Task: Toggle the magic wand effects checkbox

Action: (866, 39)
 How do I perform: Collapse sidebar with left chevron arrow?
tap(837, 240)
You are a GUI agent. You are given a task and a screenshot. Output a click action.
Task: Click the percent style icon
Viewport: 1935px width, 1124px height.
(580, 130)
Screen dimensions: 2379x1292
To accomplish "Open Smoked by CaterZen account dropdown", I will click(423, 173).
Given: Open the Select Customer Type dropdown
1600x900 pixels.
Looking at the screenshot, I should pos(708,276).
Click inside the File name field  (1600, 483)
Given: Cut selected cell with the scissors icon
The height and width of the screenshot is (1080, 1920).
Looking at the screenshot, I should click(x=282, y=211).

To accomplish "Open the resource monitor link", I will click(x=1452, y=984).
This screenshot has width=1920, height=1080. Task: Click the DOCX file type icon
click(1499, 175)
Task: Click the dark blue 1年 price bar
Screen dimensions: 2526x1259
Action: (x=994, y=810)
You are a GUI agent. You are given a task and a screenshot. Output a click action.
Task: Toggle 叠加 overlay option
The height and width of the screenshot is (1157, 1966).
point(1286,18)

·····

▸ WHAT IS NEEDED
From the line with "This screenshot has" to the final line of the listing, write out each line unchanged. Add nothing.

▸ RESULT FOR THIS TASK
This screenshot has width=1920, height=1080. Task: Click the DOCX file type icon
click(1499, 175)
Task: Click the dark blue 1年 price bar
Screen dimensions: 2526x1259
Action: (x=994, y=810)
You are a GUI agent. You are given a task and a screenshot. Output a click action.
Task: Toggle 叠加 overlay option
The height and width of the screenshot is (1157, 1966).
point(1286,18)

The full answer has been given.